American baseball player

Patrick Laverne Hubert (December 11, 1926 – December 2, 2006) was an American baseball pitcher, best known for his time playing college baseball for Texas A&M University. He later played two seasons in minor league baseball. Listed at 5 ft 10 in and 165 lb, he threw and batted right-handed.

==Baseball career==
Hubert pitched for the Texas A&M Aggies baseball team for three seasons, 1949 through his senior year of 1951. He was named to the 1951 College Baseball All-America Team, was an All-Southwest Conference (SWC) pitcher in 1950 and 1951, was voted the Most Valuable Pitcher in 1951, was a member of the SWC co-championship team in 1951, and pitched in the 1951 College World Series for the Aggies. Hubert was inducted into the Texas A&M University Athletic Hall of Fame in 1980.

Shortly after he finished playing at Texas A&M, Hubert played semi-professional baseball for the Plymouth Oilers, located in Sinton, Texas. He then served in the United States Air Force for three years, where he became a first lieutenant. In 1955, he played for the minor league Harlingen Capitals of the Big State League. In 36 games (20 starts) he compiled a 5–16 win–loss record with 5.17 earned run average; he struck out 86 batters in 181 innings pitched. In 1956, he made seven relief appearances for the Lubbock Hubbers, also of the Big State League; he was released from the team in June.

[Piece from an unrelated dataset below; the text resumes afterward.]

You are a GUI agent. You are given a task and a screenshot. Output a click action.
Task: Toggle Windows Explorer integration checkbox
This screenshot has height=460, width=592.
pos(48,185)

Hubert later coached baseball to hundreds of children in the Kleberg County area for over 40 years, with his involvement in Little League Baseball. In the 1970s, he was named "Mr. Baseball, Kingsville, Texas." In 1989, he and his wife Goldia were named "Aggie Parents of the Year." One year before his death, in 2005, the high school baseball field in Riviera, Texas, was dedicated in his honor.

== Personal life ==
After graduation from veterinary school in 1952, Hubert served in the United States Air Force. For his service, he was awarded Knight of the Equestrian Order of the Holy Sepulchre. He was also president of his local Rotary Club for a time. Hubert taught at the Texas A&M Veterinarian School from 1954 through 1958. After teaching, Hubert ranched, farmed, and pursued his own veterinary practice in Kingsville, Texas. In 1994, the Kleberg and Kenedy County Junior Livestock Show was dedicated to Hubert. In 2000, he was named an Outstanding Conservation Rancher. Hubert also served as a board member of the Kleberg First National Bank for 20 years. Upon his death, the Texas Senate passed a Resolution in his honor.